Interview with Author Libby Fisher Hellman

Author Libby Fischer Hellman is stopping by today to answer questions about her new book from Poisoned Pen Press, Jump Cut. 

Where did you get the idea for JUMP CUT? How did you know that was the book you wanted to write?

I used to say I was “writing my way around the genre.” I’ve written 13 novels, and they include an amateur sleuth series, a PI series, thrillers, hard-boiled, historical thrillers, romantic suspense, even a cozy. I like the challenge of trying new things. But when I first started reading crime fiction, I read espionage thrillers. Particularly what I call the four “L’s: Le CarrĂ©, Ludlum, Len Deighton, and Ken FoLLett… (Okay, Follett is a stretch) Btw, most of the authors writing espionage then were men, but that’s another story.

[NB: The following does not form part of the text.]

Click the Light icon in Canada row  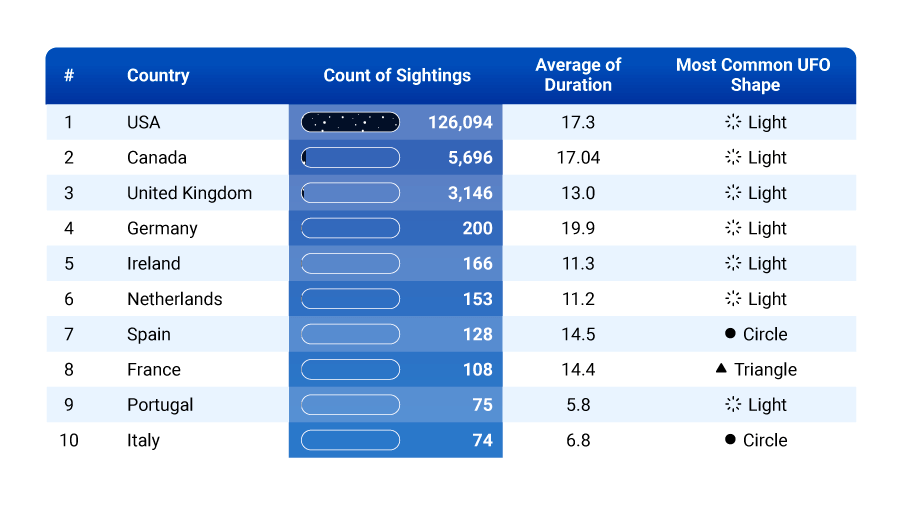(733, 157)
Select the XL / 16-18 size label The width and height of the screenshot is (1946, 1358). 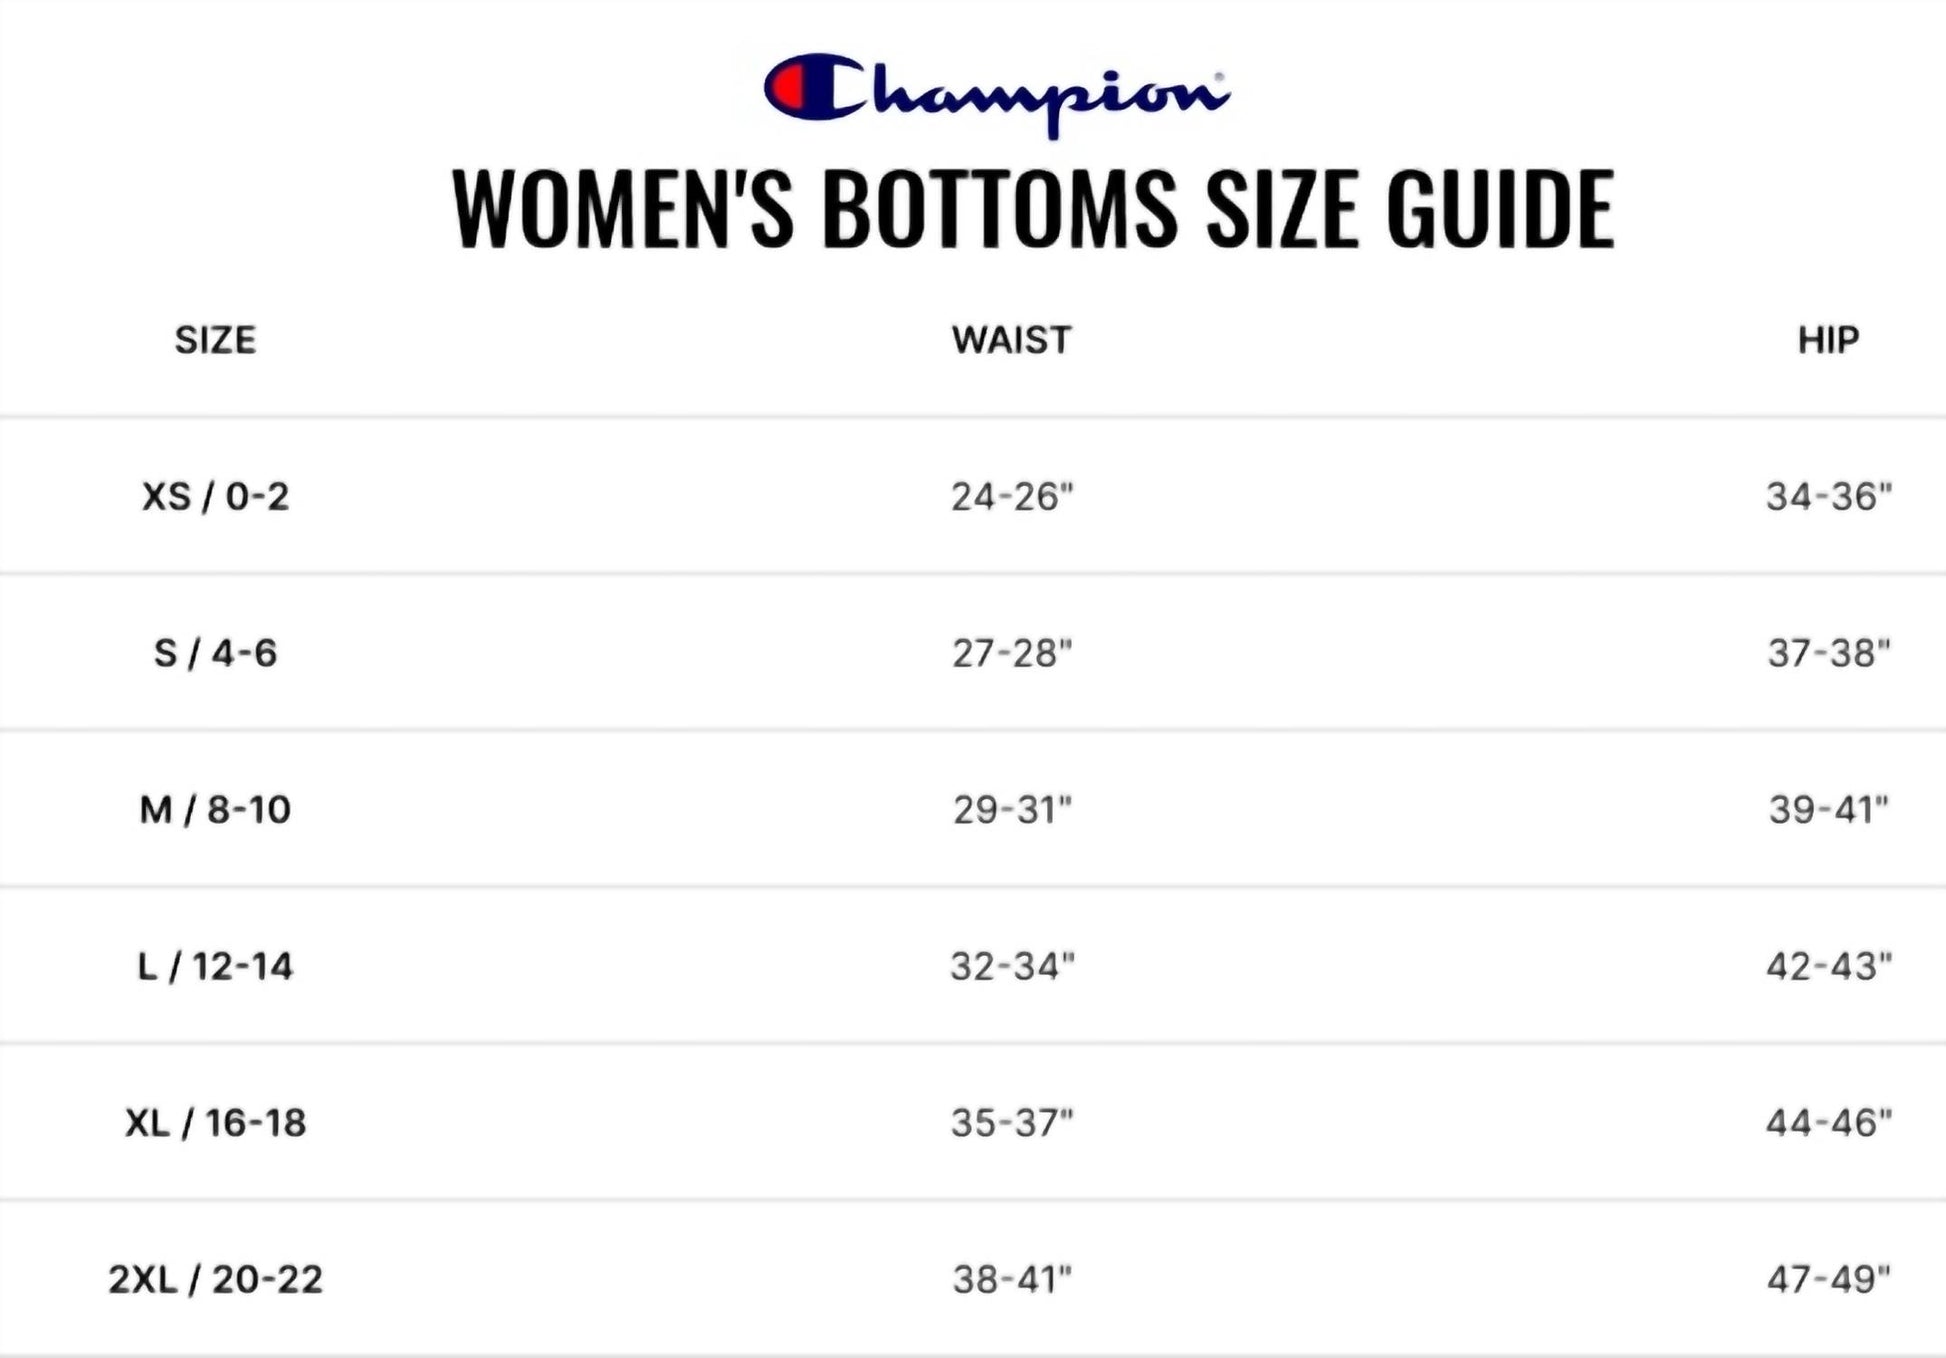pos(215,1123)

Add to that years of watching “24,” “MI5,” and “Homeland,” and it’s not surprising that I eventually wanted to write espionage thrillers. At the heart of an espionage thriller are two issues:  trust and power. Who can a spy trust and how does an agent make that decision? How do you know your asset isn’t a double or even triple agent? What do you do when you realize you can’t trust anyone? As for power, usually it’s the power of information. What decisions come from a spymaster who has more information than their target?

Actually, I believe spies start out with the best intentions, to protect their homeland or stop an enemy.  But it’s easy for a spy to become untethered. And when you layer on the effect of technology, espionage is now possible on a mass level.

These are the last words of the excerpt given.